The combined user stories pose some challenges regarding estimation and planning: Both teams operate on their own pace. And a single story might result in a totally different amount of work involved for either backend or frontend. We think that we still need a separate estimation from the backend and frontend team so that we’re able to balance the amount of work in the sprint planning. And it turns out that the frontend team is not really able to estimate the work in the backend and vice versa.

In summary, our solution looks like this: Both teams will get combined user stories which describe a certain feature. Both have to align on that and define the tasks involved.
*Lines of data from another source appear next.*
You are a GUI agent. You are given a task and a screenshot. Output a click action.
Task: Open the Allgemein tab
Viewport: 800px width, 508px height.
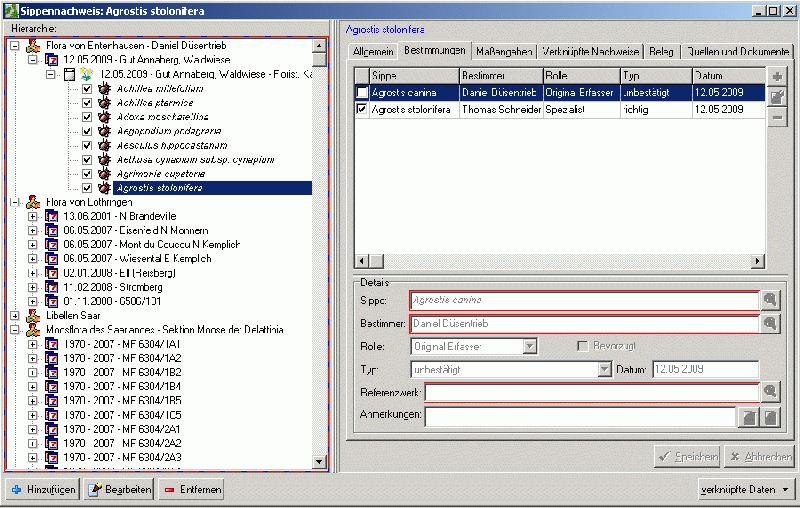coord(373,51)
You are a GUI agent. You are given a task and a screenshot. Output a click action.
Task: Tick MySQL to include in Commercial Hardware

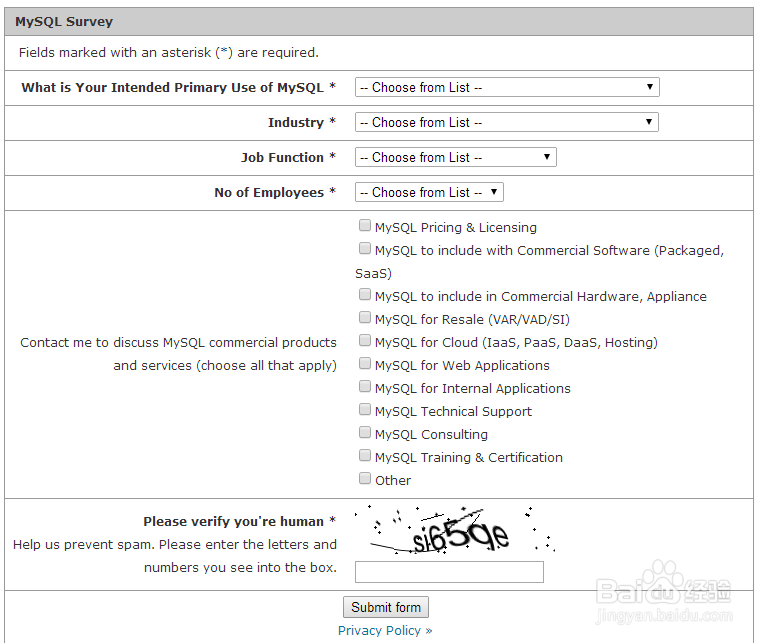[365, 295]
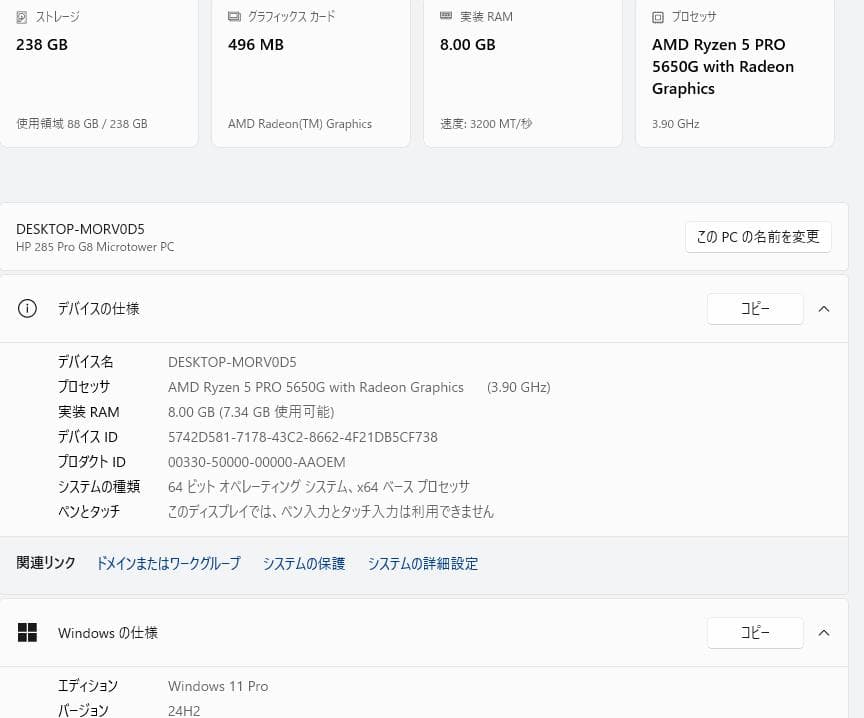This screenshot has height=718, width=864.
Task: Click the Processor chip icon
Action: (x=658, y=16)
Doing so, it might turn out, that e.g. the backend part would be too big for one sprint if it was to be fully completed. So one team might ask for a compromise and split out a part of the work in a separate story. Afterwards, both team will be asked to estimate the frontend and backend part separately. The combined amount of story points will be noted on the story, but both seperate estimates will be maintained as well. This will allow us to balance the amount of work for both teams in the Sprint Planning (and the preparation for that).
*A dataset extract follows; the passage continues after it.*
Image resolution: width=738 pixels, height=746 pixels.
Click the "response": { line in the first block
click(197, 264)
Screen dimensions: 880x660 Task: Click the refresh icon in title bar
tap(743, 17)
What do you think? How would you handle it? I really appreciate your input!

Hi Volker,

there are multiple ambiguous definitions for user stories. On one hand, they should describe user visible behavior. On the other hand, they should be doable by one team in one sprint.
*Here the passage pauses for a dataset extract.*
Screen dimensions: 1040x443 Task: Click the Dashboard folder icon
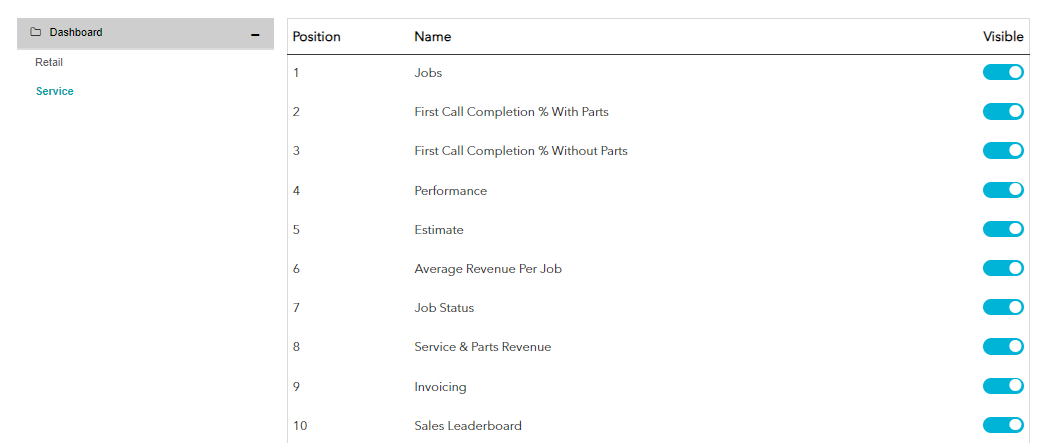point(36,33)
To be completely clean in the issue tracker, you could either create a third backlog item (epic or feature) summarizing two individual stories, or the other way round split a user story in two technical stories. But for only two teams, this might be overkill and too much administration effort. (Unless the teams like it of course, or for example the implementations are done in different sprints, e.g. first backend with unit tests and then frontend in the sprint afterwards).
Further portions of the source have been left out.